Chlorpropamide: Allopurinol or its metabolites may compete with chlorpropamide for excretion in the renal tubule. Concomitant administration of these drugs in patients with poor renal function may increase the risk of prolonged hypoglycemic effect of chlorpropamide.
Cyclophosphamide and other cytotoxic agents (e.g., doxorubicin, bleomycin, procarbazine, mechloroethamine, bendamustine): In the presence of allopurinol, enhanced bone marrow suppression by cyclophosphamide and other cytotoxic agents has been reported among patients with neoplastic disease other than leukemia. However, allopurinol did not appear to increase the toxic reaction of these cytotoxic agents in a well-controlled study of patients treated with cyclophosphamide, doxorubicin, bleomycin, procarbazine, and/or mechloroethamine (mustine hydrochloride).
Ciclosporin: Allopurinol may increase the plasma concentration of ciclosporin.
The risk of enhanced ciclosporin toxicity should be considered during the coadministration of these drugs. If these drugs are coadministered, ciclosporin blood levels should be monitored, and possible adjustments of cyclosporin dosage should be considered.
Didanosine: The mean peak plasma concentrations (Cmax) and AUC values of didanosine were approximately doubled with concomitant allopurinol treatment (300 mg daily) without affecting its terminal half-life in healthy volunteers and in patients with human immunodeficiency virus (HIV). Concomitant use of these drugs is generally not recommended. If concomitant use is unavoidable, a dose reduction of didanosine may be required, and patients should be closely monitored.
Diuretics: Thiazide diuretics and ethacrynic acid may elevate serum oxipurinol concentrations, resulting to increased risk of serious allopurinol toxicity, including hypersensitivity, particularly in patients with renal impairment. Renal function of patients concurrently taking these medications should be monitored, even in the absence of renal failure. If reduced renal function is detected in these patients, dosage levels should be adjusted conservatively.
There have been reports of increased serum urate and plasma oxipurinol following the co-administration of allopurinol and furosemide.
Drugs that increase serum urate concentrations (e.g., pyrazinamide, diazoxide, alcohol, mecylamine): If drugs that increase the serum urate concentrations are coadministered, increase in allopurinol dosage may be required.
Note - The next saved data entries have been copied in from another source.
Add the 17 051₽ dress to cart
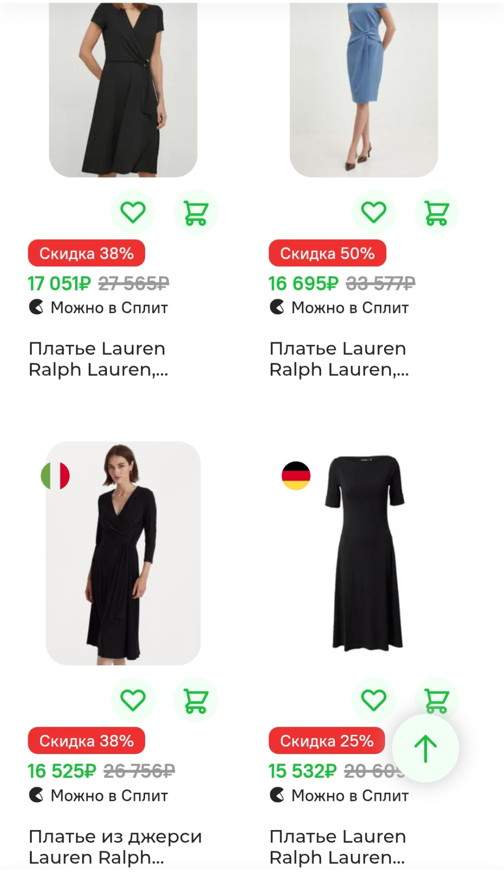504x873 pixels. [x=196, y=212]
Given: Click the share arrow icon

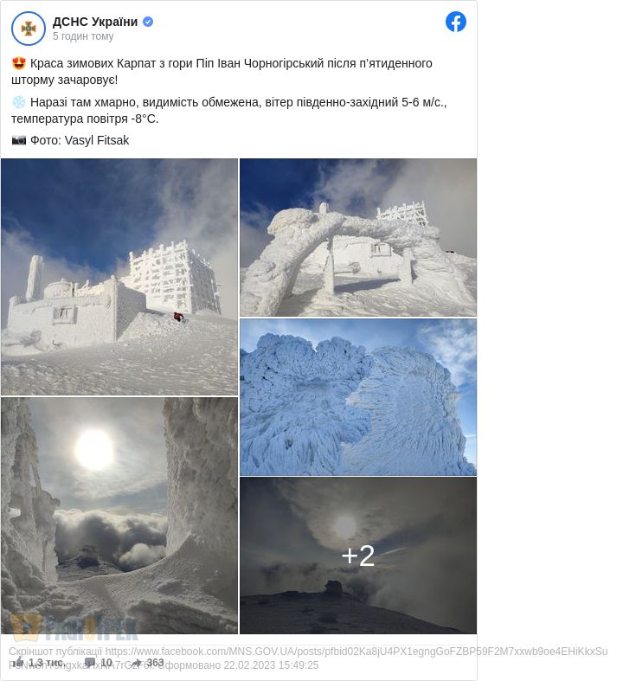Looking at the screenshot, I should tap(138, 662).
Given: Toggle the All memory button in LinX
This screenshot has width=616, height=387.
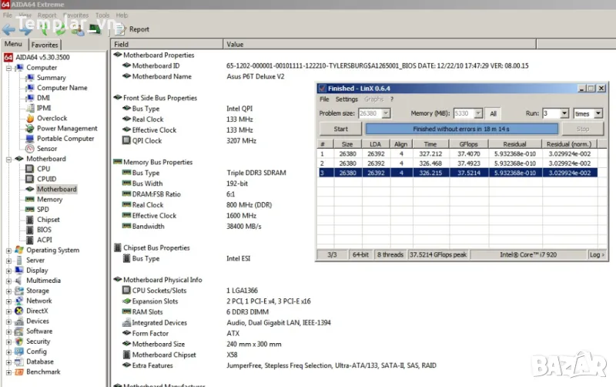Looking at the screenshot, I should (x=493, y=113).
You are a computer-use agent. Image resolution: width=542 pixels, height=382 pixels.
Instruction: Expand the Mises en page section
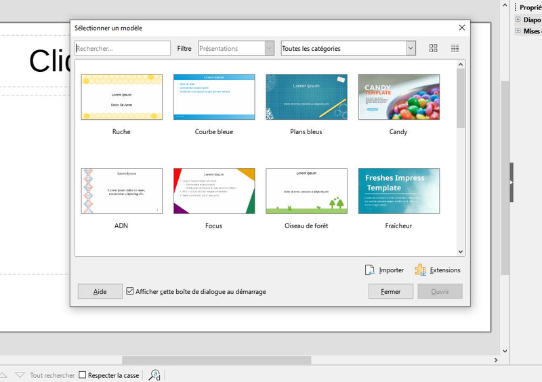point(518,31)
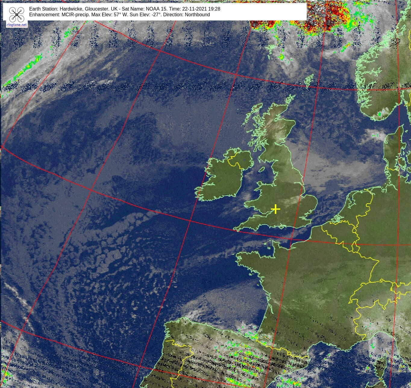The image size is (411, 388).
Task: Open the ringtone.net link under the logo
Action: (x=17, y=25)
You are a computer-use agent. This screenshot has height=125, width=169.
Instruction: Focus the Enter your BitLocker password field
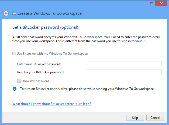124,64
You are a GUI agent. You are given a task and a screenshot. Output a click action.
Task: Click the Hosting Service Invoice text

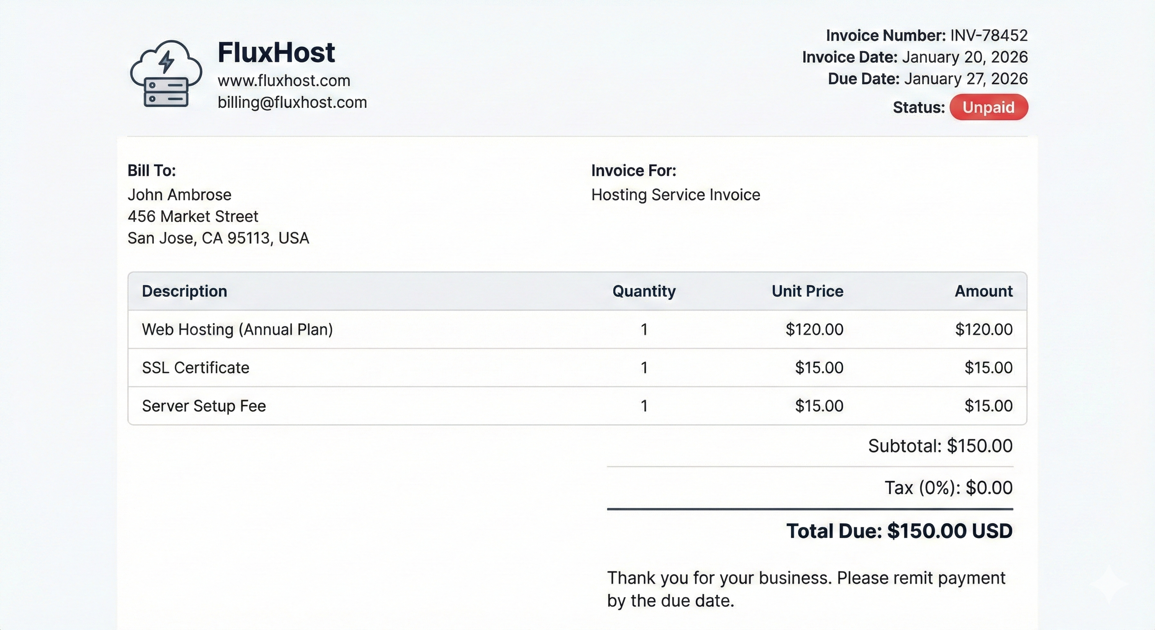[675, 195]
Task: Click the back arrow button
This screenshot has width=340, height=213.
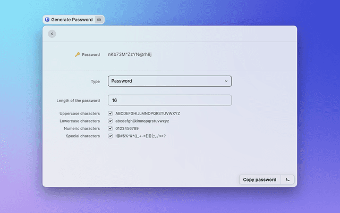Action: pyautogui.click(x=52, y=34)
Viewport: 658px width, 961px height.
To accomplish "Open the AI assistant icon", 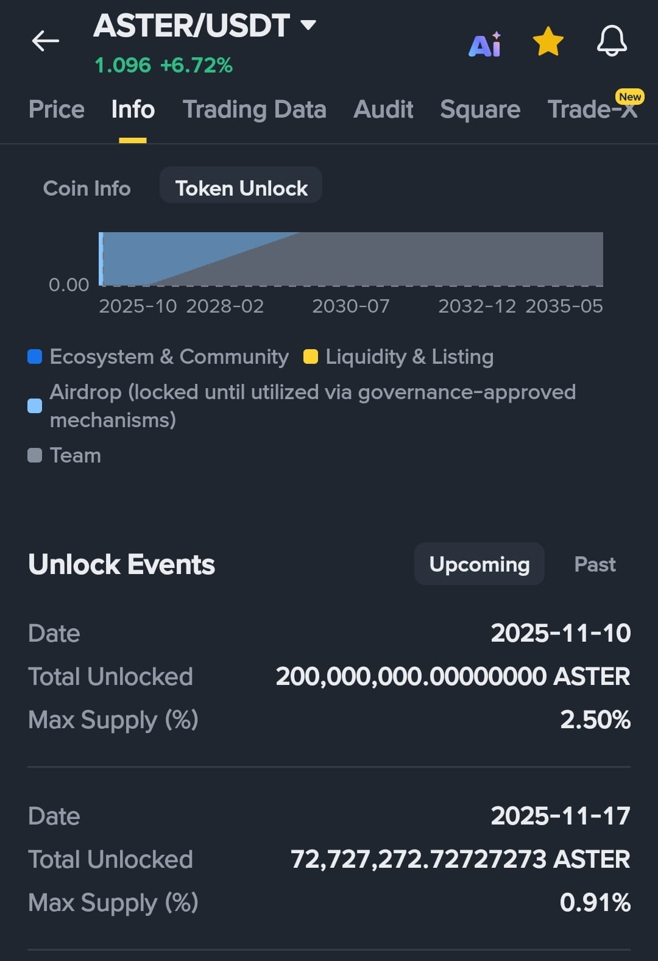I will coord(485,44).
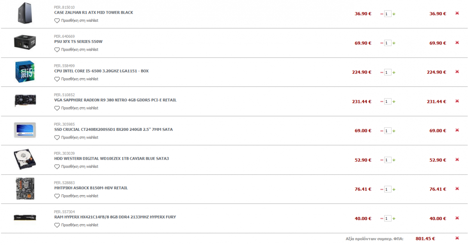
Task: Remove CASE ZALMAN R1 from cart
Action: point(457,13)
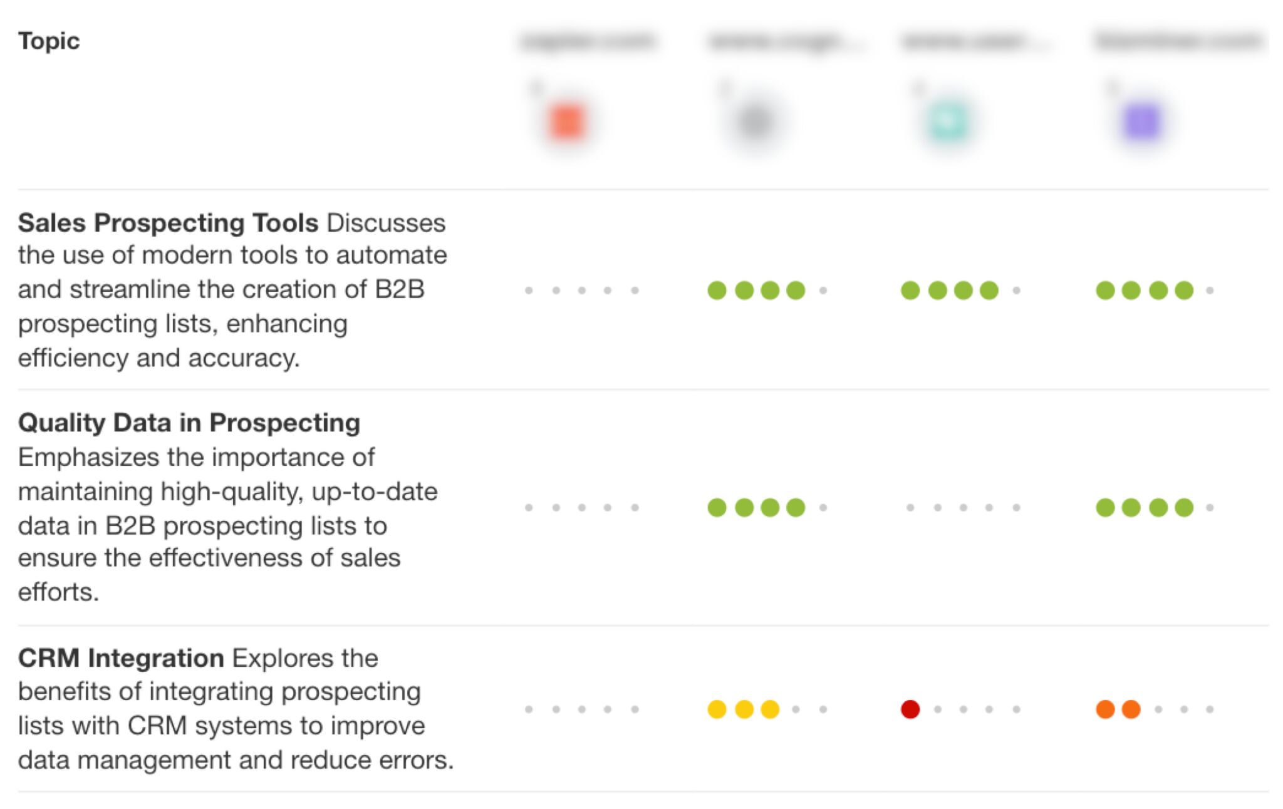Click Sales Prospecting Tools green dots under purple icon
The image size is (1283, 809).
pos(1145,291)
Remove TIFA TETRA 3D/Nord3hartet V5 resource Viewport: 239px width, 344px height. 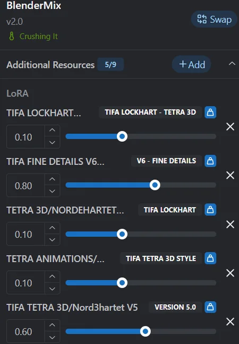click(x=230, y=322)
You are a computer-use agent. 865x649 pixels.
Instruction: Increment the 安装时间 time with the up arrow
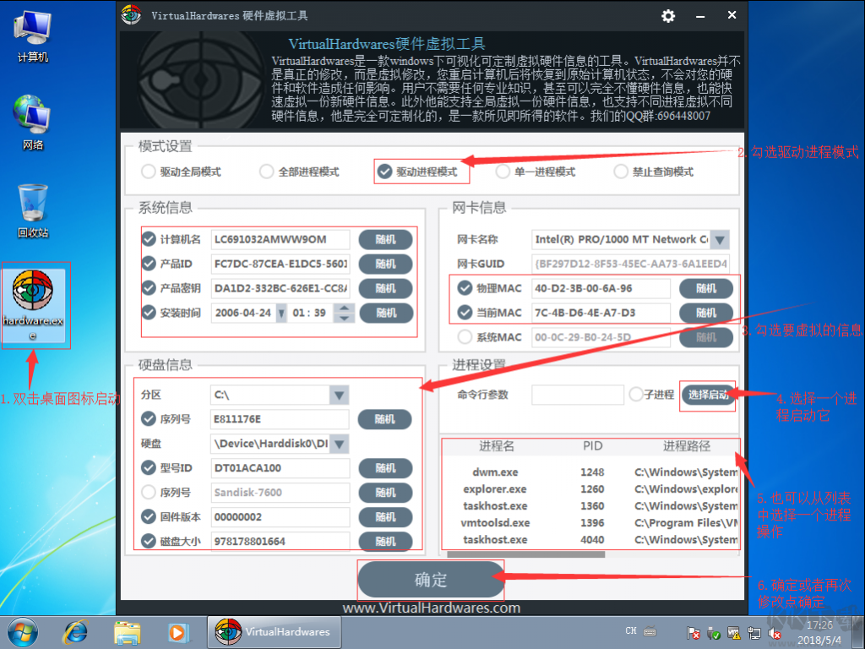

Mercaptopurine or azathioprine: Allopurinol inhibits the oxidative metabolism of azathioprine and mercapturine by xanthine oxidase, resulting to the prolonged activity of these drugs. If allopurinol is used concomitantly, only one-third or one-fourth of the usual doses of azathioprine or mercapturine should be initially administered; doses of azathioprine or mercapturine should be adjusted according to the patient's response and toxic effects.
Phenytoin: Hepatic oxidation of phenytoin may be inhibited by allopurinol, but the clinical significance of this interaction has not been determined.
Theophylline: Inhibition of theophylline metabolism has been reported with relatively high doses of allopurinol (i.e., 300 mg twice a day). The mechanism of the interaction may be explained by xanthine oxidase being involved in the biotransformation of theophylline in man. Theophylline levels should be monitored in patients starting or increasing allopurinol therapy.
Uricosurics and Salicylates: Drugs with uricosuric activity such as probenecid or large doses of salicylate may accelerate the excretion of oxipurinol; this may result in decreased therapeutic activity of allopurinol.
Vidarabine (Adenine Arabinoside): The plasma half-life of vidarabine is increased in the presence of allopurinol. If used concomitantly, extra caution is necessary to determine enhanced toxic effects.